• _Supplied material_
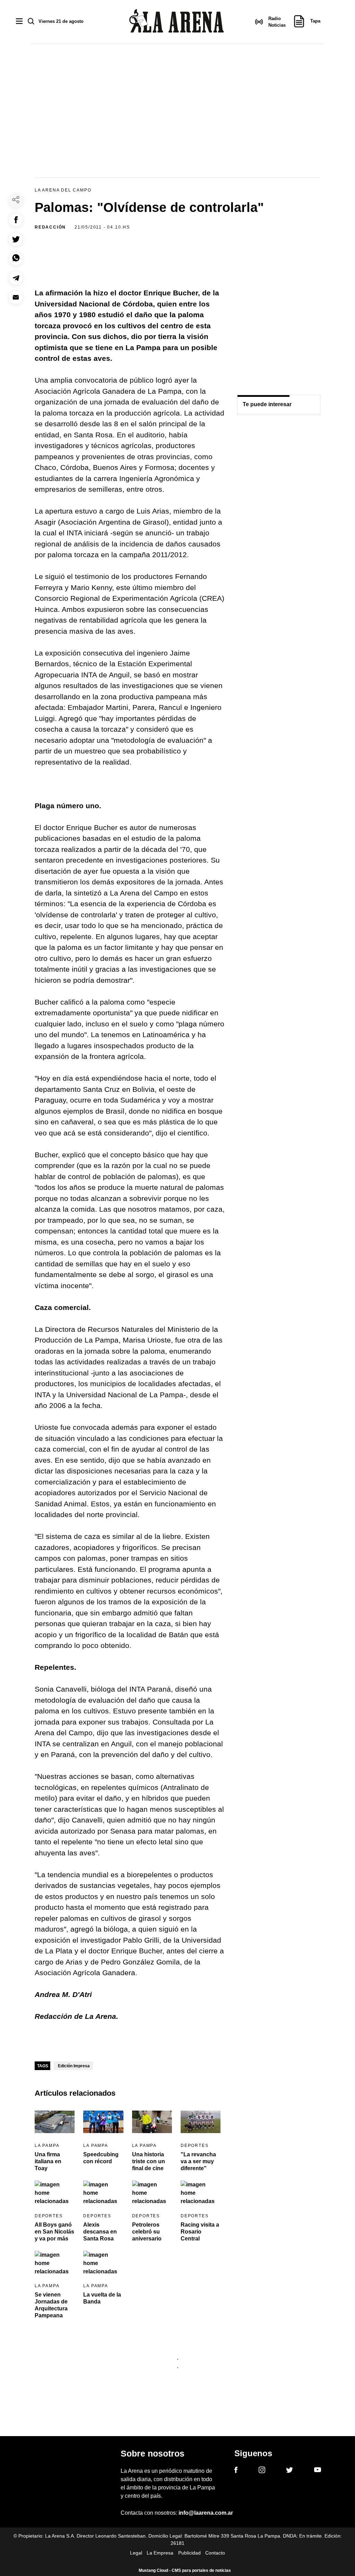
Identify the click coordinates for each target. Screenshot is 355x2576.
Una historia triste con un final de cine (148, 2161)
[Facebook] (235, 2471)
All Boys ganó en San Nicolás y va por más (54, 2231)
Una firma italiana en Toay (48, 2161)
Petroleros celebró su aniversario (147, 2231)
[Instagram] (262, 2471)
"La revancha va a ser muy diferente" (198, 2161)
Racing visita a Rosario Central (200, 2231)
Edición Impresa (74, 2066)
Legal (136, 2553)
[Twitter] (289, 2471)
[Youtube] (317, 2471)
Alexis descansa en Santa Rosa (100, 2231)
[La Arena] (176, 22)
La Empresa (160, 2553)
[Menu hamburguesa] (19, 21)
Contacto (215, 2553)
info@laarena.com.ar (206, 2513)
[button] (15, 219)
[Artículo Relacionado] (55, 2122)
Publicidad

• _Work task_
Lines wanted from the listing above: the line with "Una historia triste" up to and including the line with "Racing visita a Rosario Central (200, 2231)". Please write them out exactly, adding nothing else.

• _Worked solution_
Una historia triste con un final de cine (148, 2161)
[Facebook] (235, 2471)
All Boys ganó en San Nicolás y va por más (54, 2231)
Una firma italiana en Toay (48, 2161)
Petroleros celebró su aniversario (147, 2231)
[Instagram] (262, 2471)
"La revancha va a ser muy diferente" (198, 2161)
Racing visita a Rosario Central (200, 2231)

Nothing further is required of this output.